19
de abril de 2004
Antes
de mais nada, parece inquestionável que o realizador austríaco
Fritz Lang assistiu a A besta humana (1938), o filme que o francês
Jean Renoir extraiu do romance do igualmente francês Émile
Zola. O início da narrativa de Lang assemelha-se muito à forma
cinematográfica com que Renoir principia a sua: em Renoir
há um exaustivo travelling-para-a-frente (um plano-seqüência
de cerca de seis minutos) nas vias férreas como se o espectador
estivesse dentro de um trem, no lugar ou ao lado do maquinista;
em Lang tudo é mais fragmentado e menos vertiginoso, porém é inevitável
que o espectador não-desmemoriado associe os dois inícios
de filme.
Ocorre
todavia que Lang é um cineasta tão grande
e pessoal quanto Renoir; daí por que eventuais ganchos
retirados de Renoir se adaptam ao estilo de filmar mais sombrio
e expressionista (contrapondo-se ao naturalismo de Renoir) de
Lang.

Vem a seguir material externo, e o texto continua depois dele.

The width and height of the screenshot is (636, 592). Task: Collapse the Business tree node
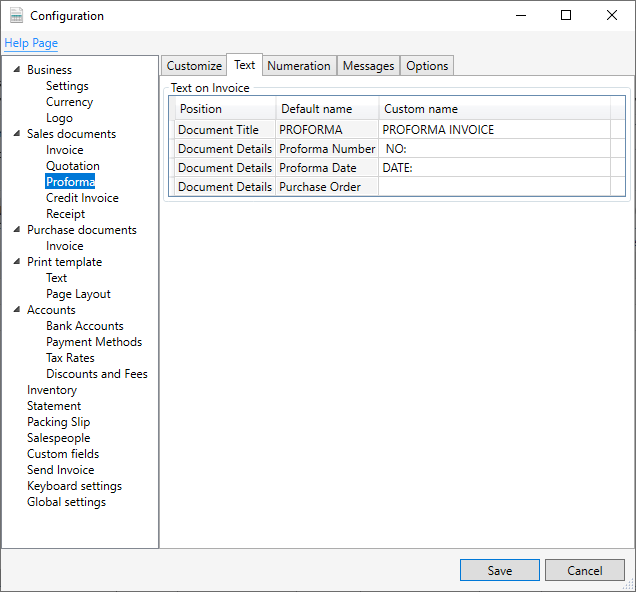17,69
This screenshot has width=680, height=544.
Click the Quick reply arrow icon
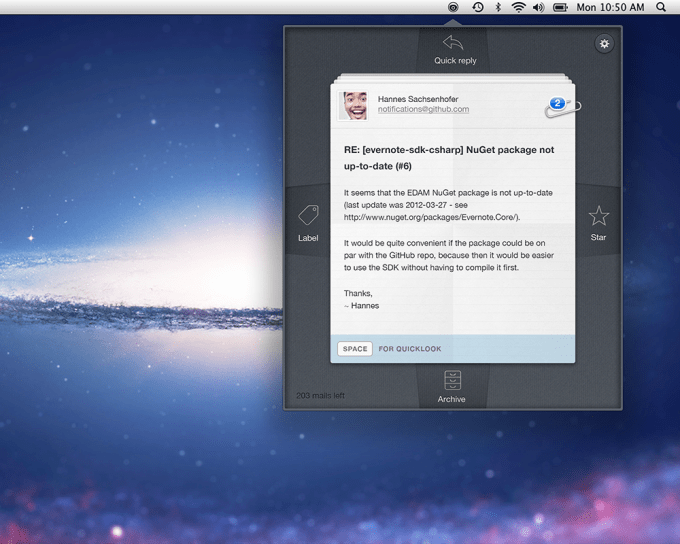tap(453, 43)
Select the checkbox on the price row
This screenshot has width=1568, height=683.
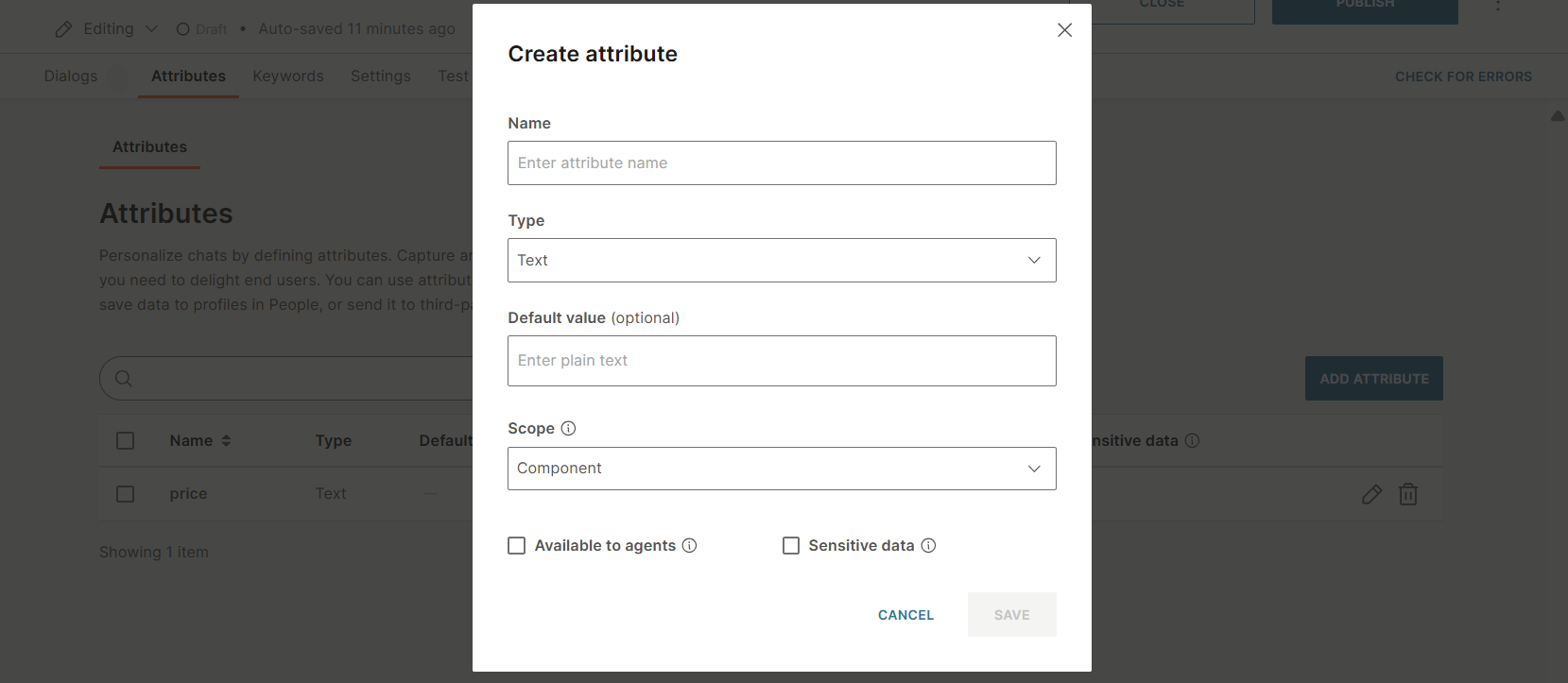tap(125, 493)
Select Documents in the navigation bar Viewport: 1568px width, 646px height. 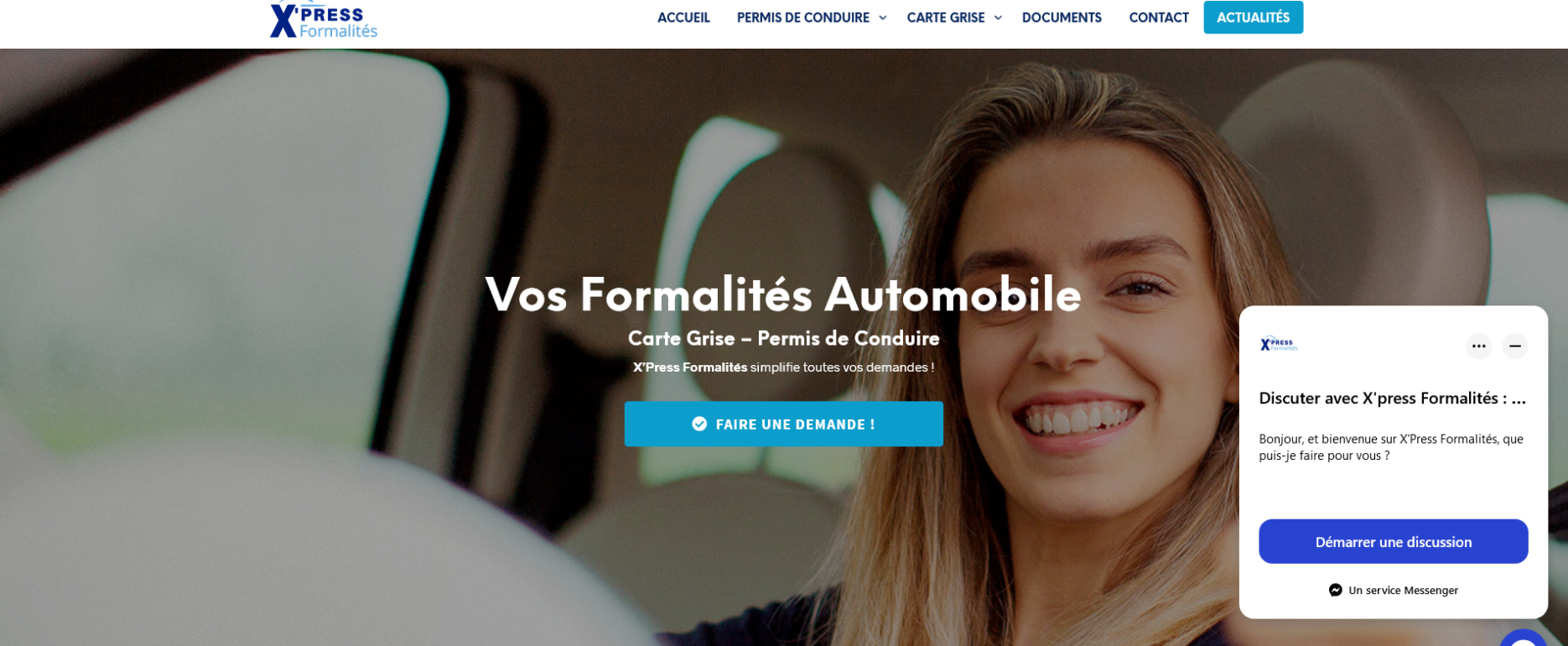1062,18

Desejo humano (Human desire; 1954), apesar de suas origens
literárias, se insere num gênero específico
do cinema, o policial negro, em que Lang rodou um dos mais belos
filmes da história do cinema, M, o vampiro de
Düsseldorf (1931). Ao verter Zola para a tela, Lang toma mais liberdade
do que Renoir, até porque não é francês
como Zola e Renoir; austríaco de nascimento, alemão
por formação cinematográfica, rodando um
melodrama negro para Hollywood, Lang teria de convergir para
personagens e situações um pouco diversas daquelas
do livro: nossos ecos de leituras de Zola se perdem um pouco
diante da visão do frio, austero, cerebral Desejo
humano.
A
grande personagem do filme de Lang é a da mulher, a
habitual “femme fatale” dos filmes do gênero.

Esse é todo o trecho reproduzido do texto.